Seprod selling sugar factory, gains markets for grains
Seprod’s grain joint venture has opened up export markets in four regional countries in the near two years that it has been in operation.
And while Seprod CEO Richard Pandohie was not specific on the details, he said the payback on the more than $3 billion invested in the grain and flour mill is ahead of the five-year schedule originally forecast by the Jamaican company and its American partner Seaboard.
Seprod is looking for gains in the grain market just as it is closing the chapter on its failed adventure with sugar.
The factory at Duckenfield in St Thomas has been placed on the market for sale, said Pandohie, and Seprod has tapped PricewaterhouseCoopers (PWC) to find them a buyer for, they hope, the full operation.
The price being sought was not disclosed.
“We’ve engaged PwC to sell the factory. The best-case scenario is that someone could come forward to buy the assets and continue the operation. The cane in the fields is being maintained along with other things, because you never say never, since someone might have an interest,” he said.
In the meantime, Pandohie is reporting a threefold increase in the volume of exports of milled products produced at the Jamaica Grains & Cereals plant at Felix Fox Boulevard in Kingston.
“It is growing nicely, and the best part is that the export is growing,” Pandohie said, as he fielded questions on Seprod’s half-year financial results from the Financial Gleaner.

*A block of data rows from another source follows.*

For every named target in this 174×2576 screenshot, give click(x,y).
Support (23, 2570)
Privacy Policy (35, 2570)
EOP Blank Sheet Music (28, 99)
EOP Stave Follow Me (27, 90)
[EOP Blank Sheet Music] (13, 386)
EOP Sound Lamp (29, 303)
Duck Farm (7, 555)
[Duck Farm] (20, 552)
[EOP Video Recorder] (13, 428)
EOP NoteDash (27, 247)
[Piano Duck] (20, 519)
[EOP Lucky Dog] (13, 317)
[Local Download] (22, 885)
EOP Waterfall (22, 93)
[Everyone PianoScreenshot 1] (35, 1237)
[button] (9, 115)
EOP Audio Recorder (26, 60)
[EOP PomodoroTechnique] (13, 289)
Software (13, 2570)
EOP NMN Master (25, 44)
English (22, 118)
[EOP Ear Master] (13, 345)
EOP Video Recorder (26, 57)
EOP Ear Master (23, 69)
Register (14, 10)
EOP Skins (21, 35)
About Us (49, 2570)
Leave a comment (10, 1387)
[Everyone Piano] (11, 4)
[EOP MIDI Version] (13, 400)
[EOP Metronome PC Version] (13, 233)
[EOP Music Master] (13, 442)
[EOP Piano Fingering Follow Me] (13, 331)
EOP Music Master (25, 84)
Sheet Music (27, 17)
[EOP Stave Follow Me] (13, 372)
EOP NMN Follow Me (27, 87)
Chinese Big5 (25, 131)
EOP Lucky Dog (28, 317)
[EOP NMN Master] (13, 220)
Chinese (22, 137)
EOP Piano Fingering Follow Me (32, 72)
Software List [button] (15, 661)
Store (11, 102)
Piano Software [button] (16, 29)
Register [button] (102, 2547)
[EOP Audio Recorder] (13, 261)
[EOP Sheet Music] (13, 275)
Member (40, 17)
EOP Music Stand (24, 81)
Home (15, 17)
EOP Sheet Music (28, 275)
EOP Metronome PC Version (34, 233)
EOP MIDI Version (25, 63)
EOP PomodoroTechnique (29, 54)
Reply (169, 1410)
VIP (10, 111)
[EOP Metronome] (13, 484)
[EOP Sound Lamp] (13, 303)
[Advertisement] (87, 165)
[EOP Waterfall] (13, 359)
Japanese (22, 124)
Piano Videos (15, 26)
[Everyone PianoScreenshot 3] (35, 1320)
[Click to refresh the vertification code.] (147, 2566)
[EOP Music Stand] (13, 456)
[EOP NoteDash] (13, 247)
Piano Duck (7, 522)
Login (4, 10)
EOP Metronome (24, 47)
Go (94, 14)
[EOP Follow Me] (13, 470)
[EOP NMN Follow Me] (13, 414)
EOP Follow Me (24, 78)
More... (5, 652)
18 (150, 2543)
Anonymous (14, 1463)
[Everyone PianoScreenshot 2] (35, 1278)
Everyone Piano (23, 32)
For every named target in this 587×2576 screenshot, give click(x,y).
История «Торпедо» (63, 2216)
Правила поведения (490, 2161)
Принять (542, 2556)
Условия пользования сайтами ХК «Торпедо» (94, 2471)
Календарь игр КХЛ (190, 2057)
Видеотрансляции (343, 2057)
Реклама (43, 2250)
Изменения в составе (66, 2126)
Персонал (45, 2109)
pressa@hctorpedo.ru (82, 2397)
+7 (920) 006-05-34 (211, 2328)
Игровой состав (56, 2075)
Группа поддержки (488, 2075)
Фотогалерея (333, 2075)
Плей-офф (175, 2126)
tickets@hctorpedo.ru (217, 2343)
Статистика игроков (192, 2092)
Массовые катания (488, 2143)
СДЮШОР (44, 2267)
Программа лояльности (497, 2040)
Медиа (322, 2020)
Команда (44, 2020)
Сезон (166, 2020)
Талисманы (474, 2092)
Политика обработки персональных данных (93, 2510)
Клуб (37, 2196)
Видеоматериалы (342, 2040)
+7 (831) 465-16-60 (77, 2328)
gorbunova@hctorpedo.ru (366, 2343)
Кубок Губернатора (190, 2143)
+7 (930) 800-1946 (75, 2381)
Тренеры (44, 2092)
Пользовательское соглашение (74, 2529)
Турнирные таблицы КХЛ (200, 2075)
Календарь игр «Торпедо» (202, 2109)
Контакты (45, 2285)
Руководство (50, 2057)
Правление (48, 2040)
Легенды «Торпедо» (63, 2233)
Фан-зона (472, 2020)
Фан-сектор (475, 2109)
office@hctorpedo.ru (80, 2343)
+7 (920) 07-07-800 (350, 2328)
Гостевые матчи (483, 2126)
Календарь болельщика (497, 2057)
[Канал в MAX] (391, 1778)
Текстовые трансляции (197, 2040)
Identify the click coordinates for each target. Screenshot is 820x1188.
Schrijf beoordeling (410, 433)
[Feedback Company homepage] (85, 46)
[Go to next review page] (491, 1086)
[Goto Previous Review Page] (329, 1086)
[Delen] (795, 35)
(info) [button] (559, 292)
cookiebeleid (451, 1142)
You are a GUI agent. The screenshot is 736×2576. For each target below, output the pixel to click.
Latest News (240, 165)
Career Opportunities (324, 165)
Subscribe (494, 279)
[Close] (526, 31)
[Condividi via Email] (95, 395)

“We’re exporting to Colombia, Haiti, Trinidad & Tobago and Barbados, and while we have a watchful eye on geopolitical, input pricing, and foreign exchange considerations, we are tracking ahead of projections for the mills.”
He adds that while the Gold Seal wheat products produced at Felix Fox have been gaining traction in the Jamaican market, Seprod views a robust penetration of export markets as critical to the mill’s viability.
He reported that at half-year ending June, exports totalled $95 million, which is nearly three times more than the $34 million earned from exports over the similar period in 2018.
“Production in the Jamaican economy makes no sense if we’re not exporting. For the average manufacturing operation, about 85 per cent of the input is imported, so we have to export in order to offset that bill,” said Pandohie.
“Critical to the operation of the mill is getting into other value-added areas like gluten-free products, and so on,” he said, while disclosing that partnership talks were under way that could lead to expansion into new markets for Jamaica Grains overseas.
Seprod, the maker of Eve, Serge, Delite and Miracle products, grew six-month revenue by $7 billion or 70 per cent to $17.69 billion, driven by the acquisition of the Facey Consumer Division late last year, the company said.
Through the Facey acquisition, Seprod is repositioning as a heavyweight in the distribution trade and has pumped $1.2 billion into a 200,000-square-foot warehouse to be opened by month end August.
Despite strong sales, profit slipped for the conglomerate by $45 million or eight per cent to $553 million at half-year. Some of that fallout related to the loss-making sugar operation on which Seprod took a $330-million hit in the period, as well as $185 million in one-off expenses related to the consolidation of the company’s dairy business during the same period.
The company closed its dairy plant in St Thomas and merged the operations with its condensary at Bog Walk in St Catherine.
Pandohie says Seprod followed the requirement of a one-year notice period for the factory closure, which ended up impacting output at the plant. Just about 100 jobs were lost.
“I know we did the right thing in telegraphing and communication the closure, but it did have an impact in that it was the worst performance in the factory’s history. While it was disappointing, under the circumstances, we understand,” he said.
As for the sugar business operated through subsidiary Golden Grove, which was also based in St Thomas, Seprod has disclosed about $4 billion of losses over time before announcing last year that it was exiting the investment first made in 2009.
Pressed as to whether the current $330 million cash burn at the Duckenfield factory was the last of the fall out, Pandohie said the sugar plant was just closed in July and more expenses would be booked in the third quarter.
“The redundancies will not come in until the third quarter results are in. We had $70 million for redundancy payments paid in July. We don’t know what our auditors may advise in terms of certain charges, but whatever it is we’ve cleaned up Golden Grove now, so the cash burn and such are a thing of the past,” he said.